What is needed
Write the next part of the essay below about marrying at 40, starting right after its last sentence.

Text under study
++++++

Skip to content

The Right Spouse

I was 40 years old when I got married. I always prayed for a wife and wondered many times if God intended me to find one.

As you know, there is a monastery just up the road from Monticello. I jokingly told God if I was not married by 40, I would go join the fine brethren in Conyers. God has a sense of humor. God sent me a wonderful lady, and by the grace of God, and humor of God, I was married when I turned 40.

For some people, 40 seems like an eternity. Especially, if you desire to be married. It is. I’ve been there and know. If I wanted to be married by 18, 25, 30, or whenever, I could have, I suppose. If marrying simply for marrying, anyone, I suspect, could be married at any particular point and time in his or her life.

Through lots of praying and having a nice checklist, I found the right person at the right time —God’s time.

At one point in my life, I remember a young lady, as far as I knew, hinted that she wanted to date me. I knew too much about her. I knew her value system and my value system were different. Finally, out of exasperation, she asked me just what was I looking for in someone to date.

I told her that I was looking for someone who doesn’t drink, smoke, experiment with or use drugs, who doesn’t use profanity, or sleep around. Last, but not least, the person had to be a Christian. Her response was short and simple—Good luck! Her response stung a bit because I realized my expectations were quite high.

++++++

Data provided

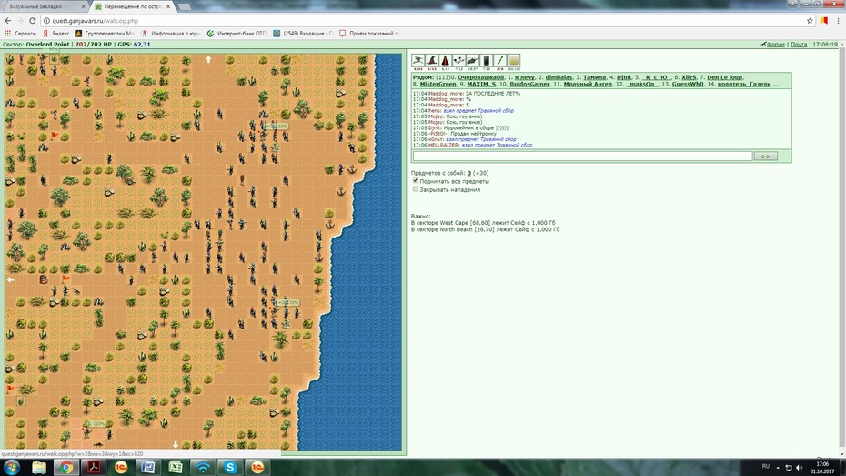Viewport: 846px width, 476px height.
Task: Open the Яндекс bookmark
Action: tap(56, 34)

++++++

Exercise output
Nonetheless, I would not and did not change my criteria for dating. My steadfastness paid off, later than I ever expected, but I did finally get married to the right person at age 40. Ironically, her check-list was about as extensive as mine.

Isn’t it great how God brings two people together, in God’s timing, not our timing? Patience for this kind of timing can only come from God.

Young people, be patient. God will bring you the right mate at the right time, if you allow Him. Don’t say or do whatever you think will draw someone nearer and closer to you for the wrong reasons.

Ask God to bring a special person nearer and closer to you in His way and in His timing. Trust me, it will happen.

Being patient and waiting on God’s timing meant that I missed out on some experiences in life that I will never get to experience—like having children who could later give me grandchildren to spoil.

I’ll never know what it is like to send a child to school for the first time, or attend his or her school performances or activities.

I’ll never know what it is like to help him or her with their studies and to help guide them towards a meaningful career. I’ll never know the cheers and the fears that children bring into your life.

I both accept and acknowledge that God did not bless me with children for a reason. He knew I didn’t want to be mistaken as a grandparent instead of a parent when I took my child to his or her first day of school.

I like God’s humor. I accept this. God knows me better than I know me. What I do believe with all my heart is that everything in God’s timing is the right timing for everything in life, especially if you are patient. I know. I have a beautiful, loving wife.

I hope you find your right spouse, if that is your desire, in God’s timing.